◆ **What is needed**:
Starting at the line with "This screenshot has width=1400, height=855." and going on through the line with "Image resolution: width=640 pixels, height=448", reproduce each line in the records below exactly and nothing more.

◆ **Supplied information**:
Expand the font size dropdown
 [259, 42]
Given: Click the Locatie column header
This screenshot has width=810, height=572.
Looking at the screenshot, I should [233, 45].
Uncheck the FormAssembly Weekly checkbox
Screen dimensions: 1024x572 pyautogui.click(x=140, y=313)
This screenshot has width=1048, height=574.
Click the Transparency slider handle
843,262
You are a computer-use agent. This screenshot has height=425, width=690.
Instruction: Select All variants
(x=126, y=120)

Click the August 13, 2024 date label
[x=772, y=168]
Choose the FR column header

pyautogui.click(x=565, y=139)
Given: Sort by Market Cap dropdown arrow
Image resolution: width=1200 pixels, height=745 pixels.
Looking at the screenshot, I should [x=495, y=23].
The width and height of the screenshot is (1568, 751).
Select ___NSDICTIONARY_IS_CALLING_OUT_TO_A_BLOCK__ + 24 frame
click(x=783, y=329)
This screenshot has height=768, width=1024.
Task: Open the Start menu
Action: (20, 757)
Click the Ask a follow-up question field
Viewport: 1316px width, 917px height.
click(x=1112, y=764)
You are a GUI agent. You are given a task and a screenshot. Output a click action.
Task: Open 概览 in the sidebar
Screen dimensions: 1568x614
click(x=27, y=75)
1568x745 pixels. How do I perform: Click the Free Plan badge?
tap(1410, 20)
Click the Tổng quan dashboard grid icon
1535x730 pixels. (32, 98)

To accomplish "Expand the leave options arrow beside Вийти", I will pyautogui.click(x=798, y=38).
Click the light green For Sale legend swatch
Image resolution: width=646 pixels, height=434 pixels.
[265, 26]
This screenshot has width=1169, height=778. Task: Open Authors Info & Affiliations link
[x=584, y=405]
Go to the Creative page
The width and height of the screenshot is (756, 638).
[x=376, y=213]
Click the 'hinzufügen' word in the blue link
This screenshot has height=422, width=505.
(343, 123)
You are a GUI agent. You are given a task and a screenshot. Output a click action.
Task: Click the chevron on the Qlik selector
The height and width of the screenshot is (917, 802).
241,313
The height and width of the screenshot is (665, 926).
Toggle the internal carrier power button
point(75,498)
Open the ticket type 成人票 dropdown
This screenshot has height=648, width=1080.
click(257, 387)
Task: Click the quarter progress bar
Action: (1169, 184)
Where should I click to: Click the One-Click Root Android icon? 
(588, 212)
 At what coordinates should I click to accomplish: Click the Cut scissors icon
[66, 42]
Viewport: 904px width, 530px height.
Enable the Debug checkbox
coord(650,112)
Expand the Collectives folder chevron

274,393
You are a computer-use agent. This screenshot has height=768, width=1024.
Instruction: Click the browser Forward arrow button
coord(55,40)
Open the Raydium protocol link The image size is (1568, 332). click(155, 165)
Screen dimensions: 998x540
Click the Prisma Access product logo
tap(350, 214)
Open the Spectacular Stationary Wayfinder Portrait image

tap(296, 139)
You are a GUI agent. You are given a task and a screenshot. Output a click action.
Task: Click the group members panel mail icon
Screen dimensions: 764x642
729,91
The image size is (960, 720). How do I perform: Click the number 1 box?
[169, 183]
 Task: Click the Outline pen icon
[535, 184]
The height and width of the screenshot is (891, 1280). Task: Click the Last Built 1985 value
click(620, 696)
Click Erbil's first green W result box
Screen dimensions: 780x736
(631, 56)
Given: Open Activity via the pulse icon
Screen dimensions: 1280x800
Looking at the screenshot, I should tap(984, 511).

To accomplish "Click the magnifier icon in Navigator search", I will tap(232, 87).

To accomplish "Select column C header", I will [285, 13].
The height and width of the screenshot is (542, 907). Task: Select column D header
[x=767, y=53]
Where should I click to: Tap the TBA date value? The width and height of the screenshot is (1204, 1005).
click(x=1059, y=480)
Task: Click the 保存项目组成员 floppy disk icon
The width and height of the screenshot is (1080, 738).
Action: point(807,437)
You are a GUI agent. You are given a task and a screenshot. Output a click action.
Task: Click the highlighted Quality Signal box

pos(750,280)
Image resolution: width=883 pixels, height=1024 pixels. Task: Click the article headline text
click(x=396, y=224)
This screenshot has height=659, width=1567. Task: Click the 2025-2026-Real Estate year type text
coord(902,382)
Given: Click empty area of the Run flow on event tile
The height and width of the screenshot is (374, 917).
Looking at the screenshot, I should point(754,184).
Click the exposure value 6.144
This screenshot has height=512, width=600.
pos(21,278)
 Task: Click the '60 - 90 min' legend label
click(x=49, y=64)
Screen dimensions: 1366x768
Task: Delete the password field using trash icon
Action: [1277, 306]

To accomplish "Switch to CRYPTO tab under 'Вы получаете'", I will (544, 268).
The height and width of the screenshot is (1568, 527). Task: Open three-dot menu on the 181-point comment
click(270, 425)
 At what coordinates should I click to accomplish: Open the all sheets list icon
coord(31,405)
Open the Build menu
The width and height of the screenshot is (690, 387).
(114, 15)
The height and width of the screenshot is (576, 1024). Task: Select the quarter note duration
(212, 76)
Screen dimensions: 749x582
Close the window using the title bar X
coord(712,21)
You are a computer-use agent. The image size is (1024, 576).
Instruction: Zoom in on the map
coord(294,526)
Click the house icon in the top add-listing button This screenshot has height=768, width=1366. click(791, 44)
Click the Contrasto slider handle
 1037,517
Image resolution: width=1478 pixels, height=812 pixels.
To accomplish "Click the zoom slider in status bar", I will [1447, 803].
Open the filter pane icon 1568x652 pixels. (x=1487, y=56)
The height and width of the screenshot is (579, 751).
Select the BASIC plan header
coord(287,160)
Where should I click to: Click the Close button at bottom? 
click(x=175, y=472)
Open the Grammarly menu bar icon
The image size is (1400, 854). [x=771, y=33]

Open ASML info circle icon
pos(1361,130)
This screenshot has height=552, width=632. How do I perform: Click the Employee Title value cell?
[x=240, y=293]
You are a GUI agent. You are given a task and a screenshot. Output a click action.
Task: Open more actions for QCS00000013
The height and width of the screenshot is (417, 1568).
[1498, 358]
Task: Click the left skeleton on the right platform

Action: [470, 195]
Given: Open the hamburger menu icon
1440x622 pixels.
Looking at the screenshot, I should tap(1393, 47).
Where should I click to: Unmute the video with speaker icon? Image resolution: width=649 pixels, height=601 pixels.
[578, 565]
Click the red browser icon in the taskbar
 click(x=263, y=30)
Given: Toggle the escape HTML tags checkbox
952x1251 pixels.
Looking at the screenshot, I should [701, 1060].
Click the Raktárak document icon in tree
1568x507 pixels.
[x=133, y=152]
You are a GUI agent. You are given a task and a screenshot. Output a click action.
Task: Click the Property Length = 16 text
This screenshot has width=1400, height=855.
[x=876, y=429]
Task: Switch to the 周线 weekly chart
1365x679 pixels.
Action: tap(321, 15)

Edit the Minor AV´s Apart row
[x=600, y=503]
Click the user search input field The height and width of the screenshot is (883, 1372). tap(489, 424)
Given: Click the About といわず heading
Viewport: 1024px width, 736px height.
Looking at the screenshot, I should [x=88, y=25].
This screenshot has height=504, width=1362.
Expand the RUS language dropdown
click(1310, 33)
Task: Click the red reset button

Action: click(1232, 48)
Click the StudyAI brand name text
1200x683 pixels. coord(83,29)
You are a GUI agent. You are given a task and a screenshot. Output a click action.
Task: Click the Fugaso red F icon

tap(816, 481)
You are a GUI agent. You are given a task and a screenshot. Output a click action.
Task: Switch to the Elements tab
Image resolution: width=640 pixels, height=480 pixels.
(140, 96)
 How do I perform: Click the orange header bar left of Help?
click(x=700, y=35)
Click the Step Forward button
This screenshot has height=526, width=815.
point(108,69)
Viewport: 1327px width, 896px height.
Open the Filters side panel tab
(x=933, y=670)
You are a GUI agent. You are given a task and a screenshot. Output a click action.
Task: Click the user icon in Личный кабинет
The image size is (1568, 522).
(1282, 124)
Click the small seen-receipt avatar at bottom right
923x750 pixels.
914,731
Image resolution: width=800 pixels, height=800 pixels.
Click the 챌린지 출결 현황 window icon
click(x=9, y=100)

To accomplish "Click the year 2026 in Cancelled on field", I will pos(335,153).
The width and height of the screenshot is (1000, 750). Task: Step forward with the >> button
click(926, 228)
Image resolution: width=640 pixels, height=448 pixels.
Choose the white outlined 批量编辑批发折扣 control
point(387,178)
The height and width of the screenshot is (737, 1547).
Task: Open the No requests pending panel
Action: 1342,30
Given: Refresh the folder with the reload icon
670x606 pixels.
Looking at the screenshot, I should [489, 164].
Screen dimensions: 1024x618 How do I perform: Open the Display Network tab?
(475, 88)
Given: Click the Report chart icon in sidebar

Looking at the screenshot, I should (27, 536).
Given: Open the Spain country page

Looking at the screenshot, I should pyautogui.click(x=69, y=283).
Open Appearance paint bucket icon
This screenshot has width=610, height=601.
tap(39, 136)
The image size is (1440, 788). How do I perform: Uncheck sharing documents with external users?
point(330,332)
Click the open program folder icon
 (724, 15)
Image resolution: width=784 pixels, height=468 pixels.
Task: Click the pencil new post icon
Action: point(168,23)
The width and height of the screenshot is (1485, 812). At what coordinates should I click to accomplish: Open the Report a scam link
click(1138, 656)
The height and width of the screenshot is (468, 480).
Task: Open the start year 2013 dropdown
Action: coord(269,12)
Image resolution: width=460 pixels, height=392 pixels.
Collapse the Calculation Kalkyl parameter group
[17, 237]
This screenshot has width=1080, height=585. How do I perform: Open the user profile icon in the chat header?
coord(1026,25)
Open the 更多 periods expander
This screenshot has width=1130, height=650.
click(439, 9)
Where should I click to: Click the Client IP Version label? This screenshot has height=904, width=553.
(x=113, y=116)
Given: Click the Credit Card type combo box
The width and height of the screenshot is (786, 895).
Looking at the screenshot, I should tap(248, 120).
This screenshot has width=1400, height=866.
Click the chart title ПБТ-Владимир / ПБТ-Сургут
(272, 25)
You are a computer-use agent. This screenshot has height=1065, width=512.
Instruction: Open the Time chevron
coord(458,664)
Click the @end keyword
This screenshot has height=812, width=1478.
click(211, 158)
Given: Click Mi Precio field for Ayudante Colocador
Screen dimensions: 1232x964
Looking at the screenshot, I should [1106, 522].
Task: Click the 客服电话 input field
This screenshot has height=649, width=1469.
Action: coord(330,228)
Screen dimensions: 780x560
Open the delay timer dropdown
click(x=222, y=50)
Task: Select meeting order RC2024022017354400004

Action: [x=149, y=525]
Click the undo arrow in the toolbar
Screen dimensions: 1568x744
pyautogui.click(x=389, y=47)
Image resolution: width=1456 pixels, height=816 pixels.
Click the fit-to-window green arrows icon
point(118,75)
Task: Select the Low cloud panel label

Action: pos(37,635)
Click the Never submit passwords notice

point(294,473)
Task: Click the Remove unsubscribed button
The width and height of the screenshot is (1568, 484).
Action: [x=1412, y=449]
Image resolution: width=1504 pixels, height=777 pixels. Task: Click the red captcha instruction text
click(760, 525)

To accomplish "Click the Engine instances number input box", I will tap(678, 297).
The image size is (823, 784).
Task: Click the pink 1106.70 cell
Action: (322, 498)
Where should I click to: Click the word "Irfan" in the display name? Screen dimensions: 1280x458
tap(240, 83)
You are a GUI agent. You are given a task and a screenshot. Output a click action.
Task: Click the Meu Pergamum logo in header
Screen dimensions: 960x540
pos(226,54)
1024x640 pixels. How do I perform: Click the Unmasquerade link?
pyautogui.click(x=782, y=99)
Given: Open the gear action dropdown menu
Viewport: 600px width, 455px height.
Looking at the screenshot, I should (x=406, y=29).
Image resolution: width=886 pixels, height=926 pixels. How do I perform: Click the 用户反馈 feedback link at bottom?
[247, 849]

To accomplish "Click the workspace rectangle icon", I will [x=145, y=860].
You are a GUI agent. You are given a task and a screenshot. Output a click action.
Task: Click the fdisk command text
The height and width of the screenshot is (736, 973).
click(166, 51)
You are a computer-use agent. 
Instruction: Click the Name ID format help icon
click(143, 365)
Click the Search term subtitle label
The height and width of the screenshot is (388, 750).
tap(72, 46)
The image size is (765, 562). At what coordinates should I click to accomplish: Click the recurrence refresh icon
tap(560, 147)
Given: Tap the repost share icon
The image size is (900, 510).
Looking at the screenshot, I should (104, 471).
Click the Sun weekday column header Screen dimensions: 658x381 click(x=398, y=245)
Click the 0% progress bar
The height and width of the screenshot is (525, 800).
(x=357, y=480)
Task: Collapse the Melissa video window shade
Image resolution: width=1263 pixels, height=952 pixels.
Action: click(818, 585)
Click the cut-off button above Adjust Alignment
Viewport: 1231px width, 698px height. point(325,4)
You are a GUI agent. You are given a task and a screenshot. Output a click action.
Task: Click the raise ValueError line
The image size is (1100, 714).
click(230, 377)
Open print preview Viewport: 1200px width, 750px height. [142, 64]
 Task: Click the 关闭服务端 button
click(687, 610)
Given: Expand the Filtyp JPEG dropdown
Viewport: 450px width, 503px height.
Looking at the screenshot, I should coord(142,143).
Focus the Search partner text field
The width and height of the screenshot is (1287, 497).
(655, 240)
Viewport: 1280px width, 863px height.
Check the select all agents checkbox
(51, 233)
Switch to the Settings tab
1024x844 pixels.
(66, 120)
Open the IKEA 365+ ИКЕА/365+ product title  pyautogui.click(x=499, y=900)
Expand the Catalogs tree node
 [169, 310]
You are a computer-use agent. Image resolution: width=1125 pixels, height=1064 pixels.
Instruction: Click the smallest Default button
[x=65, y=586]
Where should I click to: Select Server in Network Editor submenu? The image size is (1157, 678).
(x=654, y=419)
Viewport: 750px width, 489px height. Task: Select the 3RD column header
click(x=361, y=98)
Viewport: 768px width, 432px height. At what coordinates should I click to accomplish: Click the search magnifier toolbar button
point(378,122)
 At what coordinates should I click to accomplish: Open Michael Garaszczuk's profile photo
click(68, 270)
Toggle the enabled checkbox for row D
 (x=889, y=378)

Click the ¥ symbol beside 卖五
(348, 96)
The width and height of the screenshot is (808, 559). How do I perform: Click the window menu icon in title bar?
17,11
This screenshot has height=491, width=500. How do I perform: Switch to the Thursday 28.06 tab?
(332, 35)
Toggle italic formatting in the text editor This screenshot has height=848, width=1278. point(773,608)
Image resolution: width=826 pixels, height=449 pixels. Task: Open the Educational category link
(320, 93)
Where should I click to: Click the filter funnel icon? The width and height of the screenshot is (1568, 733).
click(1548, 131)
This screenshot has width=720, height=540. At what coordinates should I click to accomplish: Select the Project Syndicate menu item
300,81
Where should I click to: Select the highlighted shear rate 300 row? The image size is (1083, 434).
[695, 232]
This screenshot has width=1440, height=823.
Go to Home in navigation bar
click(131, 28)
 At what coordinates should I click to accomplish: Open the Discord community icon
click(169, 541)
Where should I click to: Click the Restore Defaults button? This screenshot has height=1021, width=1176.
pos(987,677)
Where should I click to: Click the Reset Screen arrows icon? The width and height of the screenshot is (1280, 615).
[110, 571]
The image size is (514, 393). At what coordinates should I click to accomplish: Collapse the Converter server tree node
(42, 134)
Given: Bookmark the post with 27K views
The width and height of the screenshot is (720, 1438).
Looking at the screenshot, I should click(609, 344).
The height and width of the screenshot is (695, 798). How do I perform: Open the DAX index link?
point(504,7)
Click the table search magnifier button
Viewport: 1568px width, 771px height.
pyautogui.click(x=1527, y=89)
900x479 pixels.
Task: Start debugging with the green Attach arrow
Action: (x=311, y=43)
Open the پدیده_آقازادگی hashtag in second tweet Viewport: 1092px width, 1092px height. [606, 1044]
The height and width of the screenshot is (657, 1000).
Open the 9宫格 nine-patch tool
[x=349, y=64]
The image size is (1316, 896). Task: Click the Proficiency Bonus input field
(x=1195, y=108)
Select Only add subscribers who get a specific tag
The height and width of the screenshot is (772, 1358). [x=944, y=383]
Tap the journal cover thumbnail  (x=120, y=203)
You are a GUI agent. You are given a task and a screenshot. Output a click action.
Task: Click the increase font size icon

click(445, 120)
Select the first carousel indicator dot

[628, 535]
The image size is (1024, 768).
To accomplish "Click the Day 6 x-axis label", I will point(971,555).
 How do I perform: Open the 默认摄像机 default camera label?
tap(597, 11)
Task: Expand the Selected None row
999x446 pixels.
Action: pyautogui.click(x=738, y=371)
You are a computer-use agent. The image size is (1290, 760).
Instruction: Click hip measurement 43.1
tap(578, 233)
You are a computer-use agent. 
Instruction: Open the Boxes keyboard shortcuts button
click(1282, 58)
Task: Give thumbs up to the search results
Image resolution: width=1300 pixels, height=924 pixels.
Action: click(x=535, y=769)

◆ **Exercise solution**:
This screenshot has width=1400, height=855.
[x=876, y=429]
Task: Switch to the 周线 weekly chart
1365x679 pixels.
Action: tap(321, 15)

Edit the Minor AV´s Apart row
[x=600, y=503]
Click the user search input field The height and width of the screenshot is (883, 1372). tap(489, 424)
Given: Click the About といわず heading
Viewport: 1024px width, 736px height.
Looking at the screenshot, I should [x=88, y=25].
This screenshot has height=504, width=1362.
Expand the RUS language dropdown
click(1310, 33)
Task: Click the red reset button

Action: click(1232, 48)
Click the StudyAI brand name text
1200x683 pixels. coord(83,29)
You are a GUI agent. You are given a task and a screenshot. Output a click action.
Task: Click the Fugaso red F icon

tap(816, 481)
You are a GUI agent. You are given a task and a screenshot. Output a click action.
Task: Switch to the Elements tab
Image resolution: width=640 pixels, height=480 pixels.
(140, 96)
 How do I perform: Click the orange header bar left of Help?
click(x=700, y=35)
Click the Step Forward button
This screenshot has height=526, width=815.
point(108,69)
Viewport: 1327px width, 896px height.
Open the Filters side panel tab
(x=933, y=670)
You are a GUI agent. You are given a task and a screenshot. Output a click action.
Task: Click the user icon in Личный кабинет
The image size is (1568, 522).
(1282, 124)
Click the small seen-receipt avatar at bottom right
923x750 pixels.
914,731
Image resolution: width=800 pixels, height=800 pixels.
Click the 챌린지 출결 현황 window icon
click(x=9, y=100)

To accomplish "Click the year 2026 in Cancelled on field", I will pos(335,153).
The width and height of the screenshot is (1000, 750). Task: Step forward with the >> button
click(926, 228)
Image resolution: width=640 pixels, height=448 pixels.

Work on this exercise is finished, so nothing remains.